Not worth considering – including the United Kingdom of Great Britain and Northern Ireland (whose military was undermined as far back ad the 1960s).
Quite so Paul. UK has flown 4 missions over ISIS territory now and not dropped one bomb or missile. Maybe we are saving it til we really need it eh?
And here I thought that a century ago would mean 1914! 1939 would be 75 years ago. you should be talking about the Kaiser.
I certainly think that Putin does not have a plan to conquer Europe, but he will snap up any countries if we are too weak to defend them. Equally, if we expand Nato just because we can, such as encouraging the Ukraine to join, then Putin will feel compelled to respond in some way.
I’m glad Australia doesn’t live next to the Bear! Whatever Ukraine does, it has to consider its’ big neighbour.

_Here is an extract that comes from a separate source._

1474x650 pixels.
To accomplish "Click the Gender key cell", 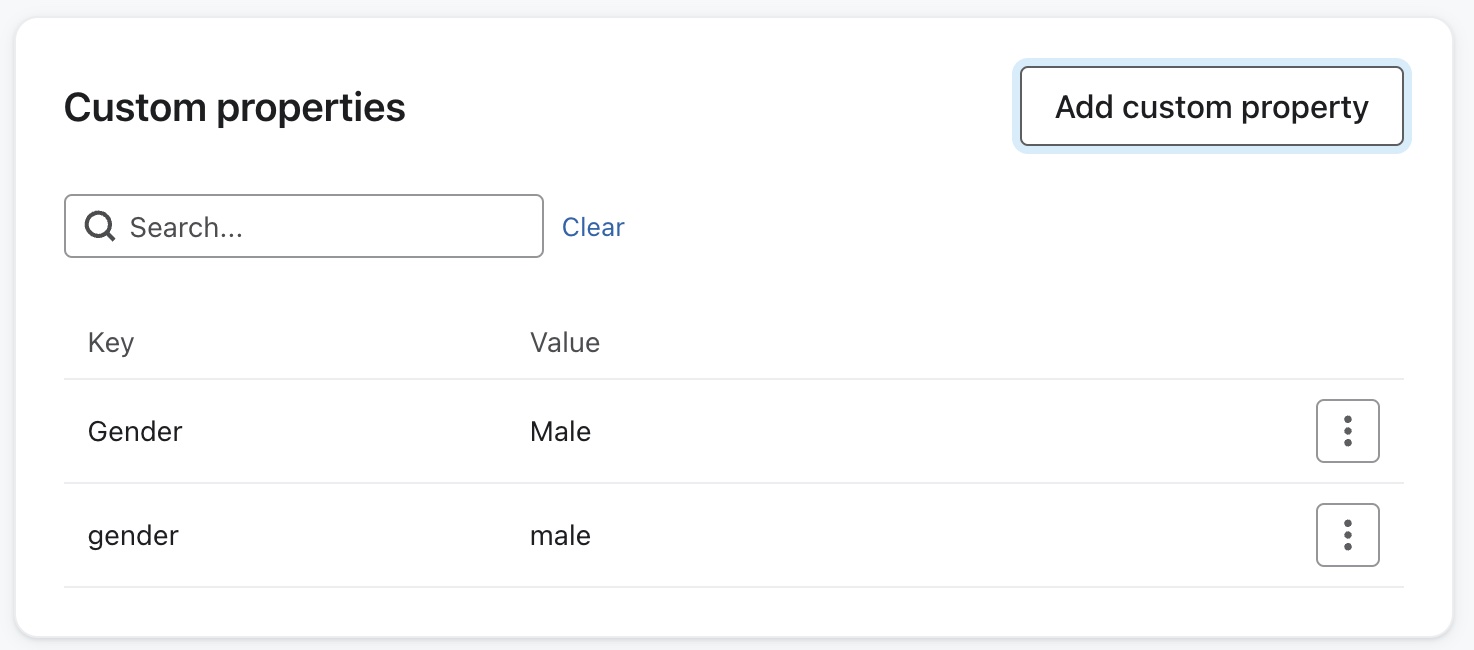I will pyautogui.click(x=134, y=431).
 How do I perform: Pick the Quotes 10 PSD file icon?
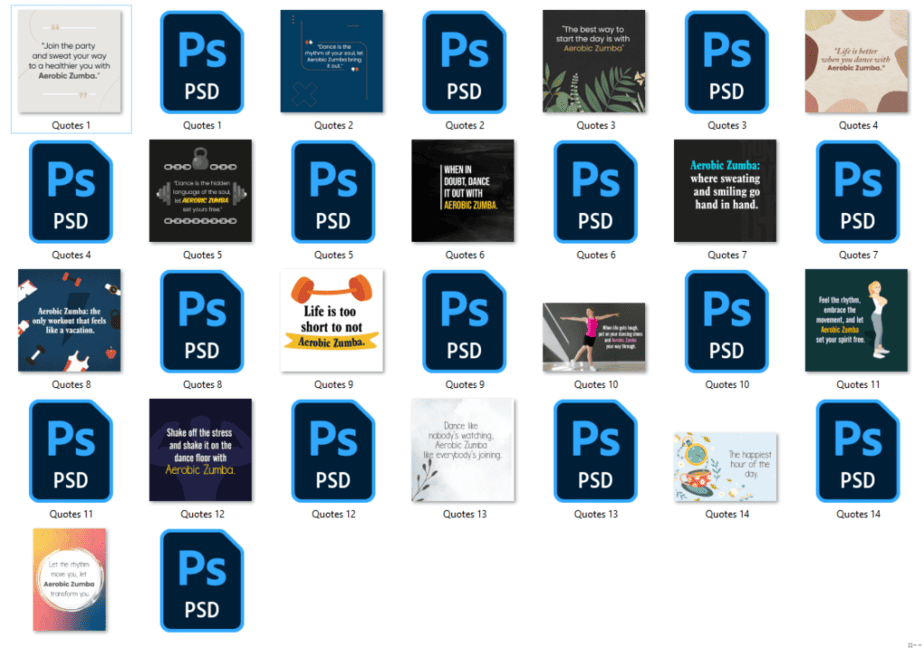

Nick people are fuzzy on time – for example the friends of the person-in-Kent insist that the Frankfurt School people (Adorno and the other Marxists who ended up at Columbia and so on) were confined to “120 years ago” so they can be nothing to do with P.C.. Which is odd as they were actually still knocking about in the 1950s claiming that any opposition to leftism was mental illness (“authoritarian personality”, “paranoid style of American politics” and on and on), as well as carrying on developing new victim-group politics (the working class having “betrayed the cause” by not supporting Marxism after World War One) – hence “racism”, “sexism”, “homophobia” and the rest of P.C.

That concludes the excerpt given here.